Vincent Piazza had a "simple" job when he was cast in the new HBO series "Boardwalk Empire." Recreate one of the most infamous and well-chronicled gangsters of all time, Lucky Luciano.
Actor Vincent Piazza has become a familiar TV face with stints on shows such as Rescue Me and The Sorpranos, but on Sunday (Sept 19), he steps into the big time with his portrayal of Charles “Lucky” Luciano, on HBO’s Boardwalk Empire. We talked with Piazza about the show, which depicts Atlantic City in the Prohibition era, and the challenge of playing one of the most famous and notorious gangsters that ever lived.
Are your surprised at the amount of attention and hype the show is getting before it has even premiered?
I’m always surprised. I mean you do things and you kind of lose yourself in the process. And I don’t mean that in that artsy way. You just kind of lose sight of it when you’re in it and you’re not quite sure what you’re doing. You know the work your doing, but the one thing I wasn’t quite prepared for was the endurance required. I mean to stick with something for a year and a half just to complete a season. And along the way, it's easy to forget what can happen. So it is very surprising and exciting. Now we’re coming out and people are excited. So it really makes you happy. It would certainly stink if it were the other way around.
You are playing Lucky Luciano, one of the most famous gangsters ever. He’s been portrayed on film dozens of times. You are portraying him at the very beginning of his career, which hasn't always been shown, but still, wasn’t that a little intimidating?
It was very daunting. You know so many of those representations you mentioned when he’s been portrayed, it usually starts at a famous assassination or the Night of Sicilian Vespers (a series of mob hits in 1931 that solidified Luciano’s power). You know, the big events that happened later in his career. And there have been so many great performances by guys like Stanley Tucci and Andy Garcia. And they play him as this slick guy and you see what he became. And you certainly don’t want to betray the popular image.

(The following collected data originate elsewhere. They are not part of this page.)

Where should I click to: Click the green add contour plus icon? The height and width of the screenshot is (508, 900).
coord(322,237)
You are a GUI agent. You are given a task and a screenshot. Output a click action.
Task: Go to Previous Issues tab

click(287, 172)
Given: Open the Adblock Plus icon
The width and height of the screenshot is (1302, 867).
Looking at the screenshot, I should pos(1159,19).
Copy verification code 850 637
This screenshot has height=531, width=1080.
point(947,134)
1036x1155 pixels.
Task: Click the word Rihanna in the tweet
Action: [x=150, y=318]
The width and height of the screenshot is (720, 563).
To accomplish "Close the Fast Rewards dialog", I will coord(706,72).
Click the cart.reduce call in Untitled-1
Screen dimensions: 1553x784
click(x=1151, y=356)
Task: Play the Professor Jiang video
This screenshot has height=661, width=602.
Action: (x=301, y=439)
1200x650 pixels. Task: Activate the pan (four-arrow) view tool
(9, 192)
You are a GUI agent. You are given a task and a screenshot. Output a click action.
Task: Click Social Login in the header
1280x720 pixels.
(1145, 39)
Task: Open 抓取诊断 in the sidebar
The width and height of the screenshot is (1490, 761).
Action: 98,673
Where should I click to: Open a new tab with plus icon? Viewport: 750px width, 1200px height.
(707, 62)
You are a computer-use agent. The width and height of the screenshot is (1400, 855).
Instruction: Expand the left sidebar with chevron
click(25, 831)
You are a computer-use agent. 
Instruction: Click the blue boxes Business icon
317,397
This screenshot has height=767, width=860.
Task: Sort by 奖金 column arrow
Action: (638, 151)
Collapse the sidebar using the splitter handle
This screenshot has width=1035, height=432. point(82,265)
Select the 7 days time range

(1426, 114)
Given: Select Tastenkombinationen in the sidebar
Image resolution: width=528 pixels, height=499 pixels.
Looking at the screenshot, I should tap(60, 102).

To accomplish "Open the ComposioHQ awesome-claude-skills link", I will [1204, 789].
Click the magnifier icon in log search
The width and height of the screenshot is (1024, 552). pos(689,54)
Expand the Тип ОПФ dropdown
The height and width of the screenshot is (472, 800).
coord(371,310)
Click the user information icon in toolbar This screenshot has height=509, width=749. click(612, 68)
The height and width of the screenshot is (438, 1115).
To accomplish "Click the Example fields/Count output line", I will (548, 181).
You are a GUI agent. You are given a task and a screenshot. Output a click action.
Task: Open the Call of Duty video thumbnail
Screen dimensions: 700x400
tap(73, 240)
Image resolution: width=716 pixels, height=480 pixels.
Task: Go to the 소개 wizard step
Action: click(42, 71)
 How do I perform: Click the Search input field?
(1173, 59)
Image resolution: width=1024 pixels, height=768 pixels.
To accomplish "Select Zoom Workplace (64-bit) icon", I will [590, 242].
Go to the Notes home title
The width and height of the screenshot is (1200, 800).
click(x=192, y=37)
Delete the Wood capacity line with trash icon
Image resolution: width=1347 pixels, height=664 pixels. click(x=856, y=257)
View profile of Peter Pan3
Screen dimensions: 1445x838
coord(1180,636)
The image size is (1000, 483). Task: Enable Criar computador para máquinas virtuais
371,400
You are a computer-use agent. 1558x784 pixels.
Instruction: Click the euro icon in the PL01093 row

But through the research you have to kind of work backwards. You have to go back to the beginning and try to understand where he came from and all the events that shaped his life.
You know, when you get to the root of it, there were so many undiagnosed things that were going on with these guys. You know today you’d just say, ‘Oh he’s got ADHD’ or whatever acronym they throw out. But you just have to try and understand these guys and the era as well.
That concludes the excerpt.